We do expect our people to dress modestly, in a way that won't stumble others. I can't say this issue has ever come up with the men -- it's always women. :) I remember hearing about a Calvary Chapel (my church) in Southern California where a woman came in in a shirt that was practically see-through. One of the ushers brought her a jacket and kindly asked that she put it on. That would have been damaging to the body to permit not only the distraction but the stumbling block to persist.

It's all about love. To let the karaoke woman continue her hobby while leading worship would be to justify the bar scene to someone struggling with alcoholism. "It must be okay if that worship gal gets to go." To permit a woman to flaunt her body during church is to lead brothers into lust.

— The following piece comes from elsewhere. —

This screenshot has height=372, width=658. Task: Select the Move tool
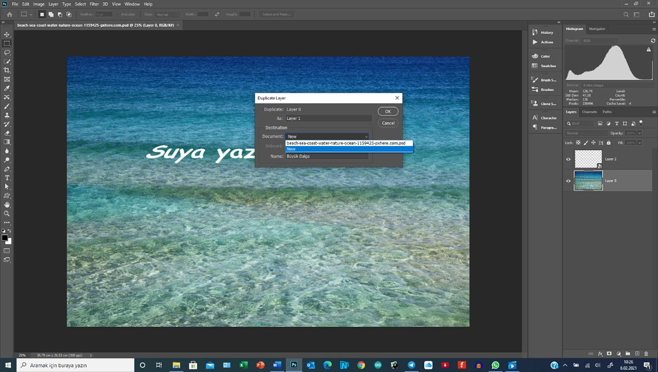coord(7,35)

That's not loving.

The whole point of Romans 14 is this: You have liberty. But your liberty must always give way to love.

Good topic, BJ. :)

Anonymous said...

Great questions. Good dialogue. Here's another question to add to yours. You mentioned trusting the Spirit of God and specifically in the idea of one person trusting another person who is a believer that the Spirit of God is leading them in their choices.
Here's my question, just to play the Devil's advocate. What does it look like to trust that the Spirit of God is leading those who are making the mandates? And if the Spirit is leading those who develop the "rules", then were they lead in that direction for you and me as well?
Just more questions to wrestle with, and hopefully in our wrestling we're left with more of the one our souls are longing for.
Good post BJ, peace be with you.

Anonymous said...

Woah.
bar bar a -- both womend AND men should dress modestly. Woman can be just as attracted to the male physique as men to women. Just because male parts are easier to hide (have you ever tried to hide breasts and still remain reasonably comfortable in something other than a tent?)
This is very similar to the argument that many a Muslim country makes as to why women must wear burkas. Tread carefully.

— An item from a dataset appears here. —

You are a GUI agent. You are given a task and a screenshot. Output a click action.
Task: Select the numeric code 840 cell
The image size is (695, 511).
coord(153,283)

As to the rules of churches, the first and only "rules" should be to love God and love our neighbor as ourselves. Too often, I think, churches are more concerned with good PR and presenting a safe image instead of the real issues. Darryn, why was this prominent woman at the dry cleaner so angry to begin with? Probably something deeper was going on in her life and heart and unfortunately, it was left unchecked. Probably because she felt more concerned with presenting a good image (that she has it all together) so no one knew that anger and bitterness she held in her heart.
Consequently, no one was able to be real with her and help her on her walk to deal with the issues she had/has going on in life.

Our job as Christ's body is not to present a positive image and pretend we have it all together. That's rubbish! Our goal is to bring Glory to God by making His name known. That means being real about our struggles and inequities so that CHRIST and His power can shine through and be made perfect in our weakness.

Yes, members of the body should hold each other accountable for our actions, but not in a superficial manner. When Jesus met with the prostitutes and tax collectors and societal low lifes, do you think His main concern was His reputation?

As far as "you should follow the ten commandments" good luck! I can't do it without Christ.

Submit to one another out of reverenace for Christ. Our attitude should be, "I love Jesus so much that if my not doing X will demonstrate His love to you, then so be it."